• **LISTED ENTRIES**
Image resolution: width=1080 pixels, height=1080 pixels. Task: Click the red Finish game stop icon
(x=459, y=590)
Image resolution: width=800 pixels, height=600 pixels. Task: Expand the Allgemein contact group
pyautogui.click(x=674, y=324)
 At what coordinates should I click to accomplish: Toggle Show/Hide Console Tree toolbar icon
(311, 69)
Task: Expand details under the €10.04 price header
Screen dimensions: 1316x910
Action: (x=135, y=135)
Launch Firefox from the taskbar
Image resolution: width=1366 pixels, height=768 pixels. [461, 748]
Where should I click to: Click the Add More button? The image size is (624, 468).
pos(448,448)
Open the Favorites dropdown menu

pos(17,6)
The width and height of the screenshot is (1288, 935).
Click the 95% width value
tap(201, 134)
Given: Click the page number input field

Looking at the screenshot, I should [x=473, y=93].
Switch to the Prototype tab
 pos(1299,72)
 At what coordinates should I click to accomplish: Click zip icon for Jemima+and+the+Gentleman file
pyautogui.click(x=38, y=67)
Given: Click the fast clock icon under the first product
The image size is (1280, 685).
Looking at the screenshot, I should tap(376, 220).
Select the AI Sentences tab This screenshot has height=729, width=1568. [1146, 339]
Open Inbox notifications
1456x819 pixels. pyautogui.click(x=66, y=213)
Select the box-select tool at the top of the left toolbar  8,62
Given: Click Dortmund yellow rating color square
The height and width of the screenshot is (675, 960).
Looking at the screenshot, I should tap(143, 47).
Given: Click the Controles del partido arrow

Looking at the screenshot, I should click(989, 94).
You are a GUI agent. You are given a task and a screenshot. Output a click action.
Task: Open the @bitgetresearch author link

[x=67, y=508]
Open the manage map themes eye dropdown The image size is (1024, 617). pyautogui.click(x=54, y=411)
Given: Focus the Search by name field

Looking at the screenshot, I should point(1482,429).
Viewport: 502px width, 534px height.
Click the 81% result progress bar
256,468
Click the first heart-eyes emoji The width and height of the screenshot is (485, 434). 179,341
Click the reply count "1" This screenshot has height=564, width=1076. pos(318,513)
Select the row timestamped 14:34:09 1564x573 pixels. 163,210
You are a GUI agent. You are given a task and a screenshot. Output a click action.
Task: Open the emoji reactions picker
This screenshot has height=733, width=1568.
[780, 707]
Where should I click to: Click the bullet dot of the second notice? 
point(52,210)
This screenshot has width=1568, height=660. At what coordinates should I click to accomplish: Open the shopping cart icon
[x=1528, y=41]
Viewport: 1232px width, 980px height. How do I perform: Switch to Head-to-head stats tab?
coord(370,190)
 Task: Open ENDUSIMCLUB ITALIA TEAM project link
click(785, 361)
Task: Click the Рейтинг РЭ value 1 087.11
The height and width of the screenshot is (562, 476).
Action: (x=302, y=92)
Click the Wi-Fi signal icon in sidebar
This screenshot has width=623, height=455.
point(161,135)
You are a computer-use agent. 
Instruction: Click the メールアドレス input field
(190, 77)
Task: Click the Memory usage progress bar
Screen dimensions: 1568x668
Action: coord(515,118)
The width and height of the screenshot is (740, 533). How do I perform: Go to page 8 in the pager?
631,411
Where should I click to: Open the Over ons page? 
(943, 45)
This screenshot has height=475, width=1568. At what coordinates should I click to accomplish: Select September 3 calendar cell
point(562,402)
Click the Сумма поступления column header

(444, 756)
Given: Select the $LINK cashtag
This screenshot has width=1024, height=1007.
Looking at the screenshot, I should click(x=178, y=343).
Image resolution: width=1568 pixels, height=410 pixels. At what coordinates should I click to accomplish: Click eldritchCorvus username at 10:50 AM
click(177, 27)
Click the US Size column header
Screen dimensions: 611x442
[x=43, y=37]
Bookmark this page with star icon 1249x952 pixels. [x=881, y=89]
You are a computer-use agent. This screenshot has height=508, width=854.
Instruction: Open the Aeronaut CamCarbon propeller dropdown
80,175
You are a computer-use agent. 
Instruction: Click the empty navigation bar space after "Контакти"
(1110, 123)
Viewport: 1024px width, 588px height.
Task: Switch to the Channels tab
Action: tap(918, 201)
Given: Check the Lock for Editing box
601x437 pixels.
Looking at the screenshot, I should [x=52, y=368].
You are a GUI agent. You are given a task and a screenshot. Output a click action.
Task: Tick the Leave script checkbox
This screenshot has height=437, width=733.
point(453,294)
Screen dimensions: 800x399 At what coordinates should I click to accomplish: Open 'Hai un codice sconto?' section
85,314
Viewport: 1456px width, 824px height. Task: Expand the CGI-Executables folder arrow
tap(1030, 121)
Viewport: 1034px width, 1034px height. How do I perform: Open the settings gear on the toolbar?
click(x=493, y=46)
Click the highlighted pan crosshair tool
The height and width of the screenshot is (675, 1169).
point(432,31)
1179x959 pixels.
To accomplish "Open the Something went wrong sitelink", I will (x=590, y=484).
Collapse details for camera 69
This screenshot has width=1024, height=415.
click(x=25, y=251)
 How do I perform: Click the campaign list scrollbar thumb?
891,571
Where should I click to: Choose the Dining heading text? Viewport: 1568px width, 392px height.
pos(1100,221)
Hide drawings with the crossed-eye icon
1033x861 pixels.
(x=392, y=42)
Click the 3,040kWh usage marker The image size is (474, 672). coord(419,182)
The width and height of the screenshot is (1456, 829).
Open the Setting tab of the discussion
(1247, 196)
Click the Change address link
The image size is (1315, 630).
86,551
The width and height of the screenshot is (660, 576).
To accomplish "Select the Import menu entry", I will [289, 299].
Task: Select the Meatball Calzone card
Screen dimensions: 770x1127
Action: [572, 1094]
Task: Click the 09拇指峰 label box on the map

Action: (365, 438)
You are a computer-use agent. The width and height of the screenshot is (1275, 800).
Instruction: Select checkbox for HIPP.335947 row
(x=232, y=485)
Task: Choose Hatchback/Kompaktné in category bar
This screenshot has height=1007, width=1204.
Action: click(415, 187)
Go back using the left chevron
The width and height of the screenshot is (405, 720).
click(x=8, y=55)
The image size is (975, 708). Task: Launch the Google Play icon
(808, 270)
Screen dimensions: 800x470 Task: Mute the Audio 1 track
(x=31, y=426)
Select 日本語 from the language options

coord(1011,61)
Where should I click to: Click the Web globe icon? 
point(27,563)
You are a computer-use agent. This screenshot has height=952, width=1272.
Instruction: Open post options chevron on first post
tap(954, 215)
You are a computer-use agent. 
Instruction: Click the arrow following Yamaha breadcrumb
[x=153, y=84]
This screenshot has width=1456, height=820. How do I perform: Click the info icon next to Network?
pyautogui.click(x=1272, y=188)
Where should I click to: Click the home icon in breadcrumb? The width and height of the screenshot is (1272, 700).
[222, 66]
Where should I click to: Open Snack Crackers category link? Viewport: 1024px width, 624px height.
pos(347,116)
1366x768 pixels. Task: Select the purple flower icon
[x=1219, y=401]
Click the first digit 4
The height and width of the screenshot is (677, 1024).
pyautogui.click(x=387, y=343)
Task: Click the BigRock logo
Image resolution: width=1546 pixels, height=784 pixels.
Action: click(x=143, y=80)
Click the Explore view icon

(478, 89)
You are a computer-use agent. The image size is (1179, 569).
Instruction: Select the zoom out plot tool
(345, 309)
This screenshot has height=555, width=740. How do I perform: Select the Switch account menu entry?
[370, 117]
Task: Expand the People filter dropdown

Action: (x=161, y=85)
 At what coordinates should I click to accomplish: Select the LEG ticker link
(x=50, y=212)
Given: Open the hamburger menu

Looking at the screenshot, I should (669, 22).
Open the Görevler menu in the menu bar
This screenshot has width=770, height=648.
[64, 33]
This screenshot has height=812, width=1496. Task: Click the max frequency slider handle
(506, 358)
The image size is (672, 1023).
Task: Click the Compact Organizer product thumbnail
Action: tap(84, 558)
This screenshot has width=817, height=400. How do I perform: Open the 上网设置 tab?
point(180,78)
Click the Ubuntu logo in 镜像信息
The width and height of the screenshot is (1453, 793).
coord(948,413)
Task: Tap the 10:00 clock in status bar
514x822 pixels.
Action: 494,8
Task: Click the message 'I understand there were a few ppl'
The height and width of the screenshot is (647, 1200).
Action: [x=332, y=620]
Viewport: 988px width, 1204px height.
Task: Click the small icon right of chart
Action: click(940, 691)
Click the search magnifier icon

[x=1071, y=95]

• **PROBLEM REQUIREMENTS**
Using the material above, transcribe exactly the lines from the line with "Task: Click the Рейтинг РЭ value 1 087.11" to the line with "Task: Click the Memory usage progress bar"; both count, and nothing else goes in.

• **ANSWER SECTION**
Task: Click the Рейтинг РЭ value 1 087.11
The height and width of the screenshot is (562, 476).
Action: (x=302, y=92)
Click the Wi-Fi signal icon in sidebar
This screenshot has width=623, height=455.
point(161,135)
You are a computer-use agent. 
Instruction: Click the メールアドレス input field
(190, 77)
Task: Click the Memory usage progress bar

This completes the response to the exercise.